The girl isn’t poor or disadvantaged, promiscuous or wanton, she’s simply defenseless and ignorant. Perhaps she hasn’t been told the story of the birds and the bees in any detail because her mother died years before, but that detail isn’t necessary. I don’t think my parents told me a single thing — when she became concerned that I was seeing a lot of a certain girl in High School, I got a book tossed on my bed, with the words “Read this.” I think I read two pages.

The admirable film about ‘young problems’ Blue Denim begins with a grim quote that equates adolescence with misery. From that beginning we meet some fairly happy middle class (or perhaps middle-to-lower middle class?) kids. They lack for nothing but could use more attention from their parents; the implication is that the relative affluence of ‘fifties America has loosened the family unit. Even mom and dad have time for activities outside the house, and thing go smoothly enough that, with survival not on the line, complacency has set in. The kids will do fine, they don’t need to be pushed. And they’re good kids, so it’s okay if we don’t monitor every moment of their lives, or know what they’re really up to when they’re alone.


Blue Denim began as a stage play co-written by James Leo Herlihy, who when he wasn’t acting also wrote the original books for Midnight Cowboy and All Fall Down. Director co-screenwriter Philip Dunne worked the play over with his co-screenwriter Edith Sommer, who wrote the source play for producer Charles Brackett’s rather superficial teen crisis drama Teenage Rebel. On Broadway Blue Denim had made a starlet of young Carol Lynley, who was retained for the movie version along with her young co-star Warren Berlinger, who was 22 by the time of filming.

• SUPPLIED INFORMATION
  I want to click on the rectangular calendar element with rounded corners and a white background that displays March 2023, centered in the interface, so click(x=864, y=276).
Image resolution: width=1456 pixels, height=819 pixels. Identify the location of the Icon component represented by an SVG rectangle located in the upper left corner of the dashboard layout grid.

--

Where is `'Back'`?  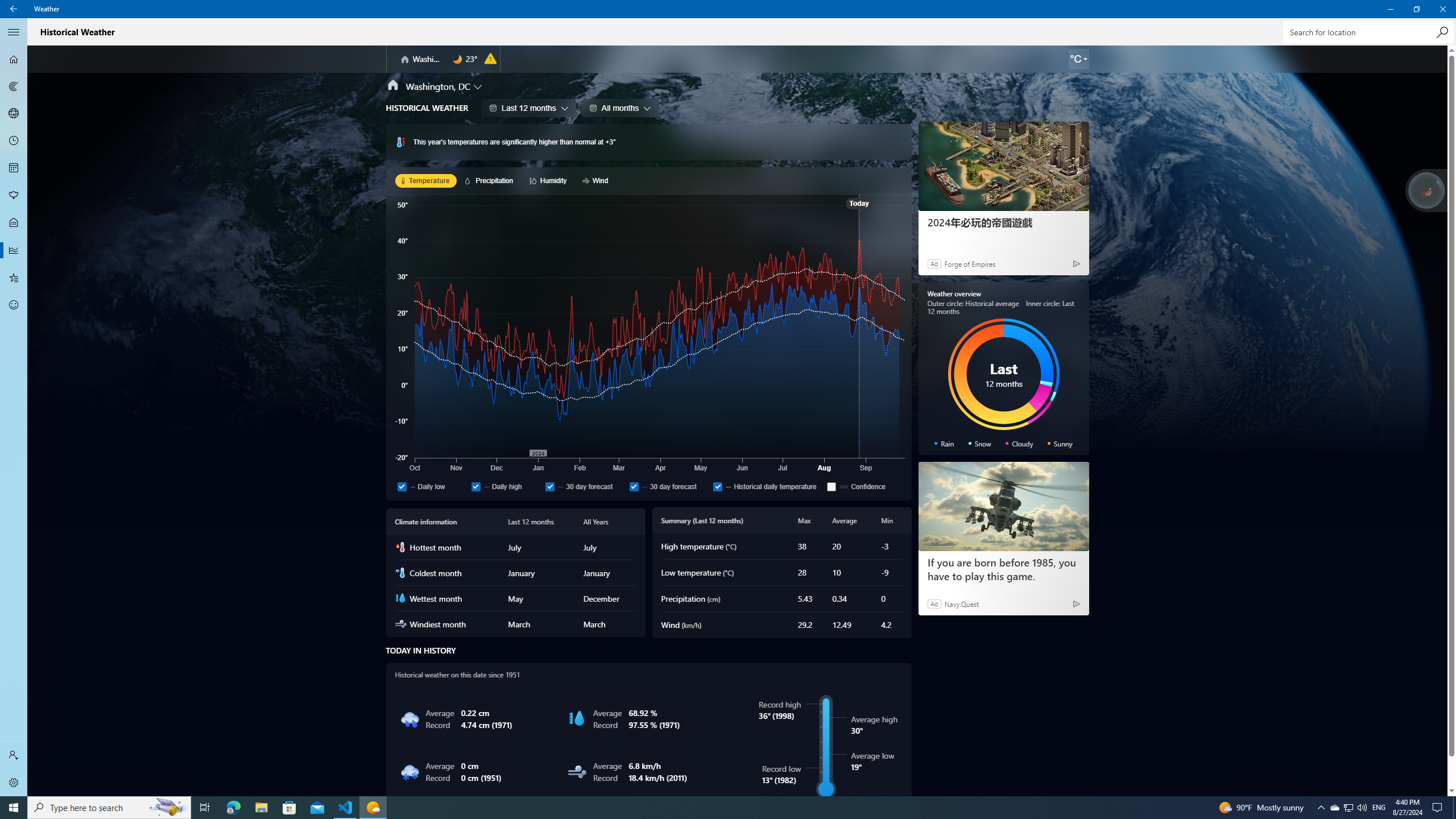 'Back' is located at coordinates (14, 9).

• TASKS TO PERFORM
**1.** In the Blue Denim review, who co-wrote the stage play on which the film was based?
**2.** From the Blue Denim review, output the passage that opens with the words "Blue Denim began" and closes with "time of filming.".

• SOLUTIONS TO THE EXERCISE
**1.** James Leo Herlihy

**2.**
Blue Denim began as a stage play co-written by James Leo Herlihy, who when he wasn’t acting also wrote the original books for Midnight Cowboy and All Fall Down. Director co-screenwriter Philip Dunne worked the play over with his co-screenwriter Edith Sommer, who wrote the source play for producer Charles Brackett’s rather superficial teen crisis drama Teenage Rebel. On Broadway Blue Denim had made a starlet of young Carol Lynley, who was retained for the movie version along with her young co-star Warren Berlinger, who was 22 by the time of filming.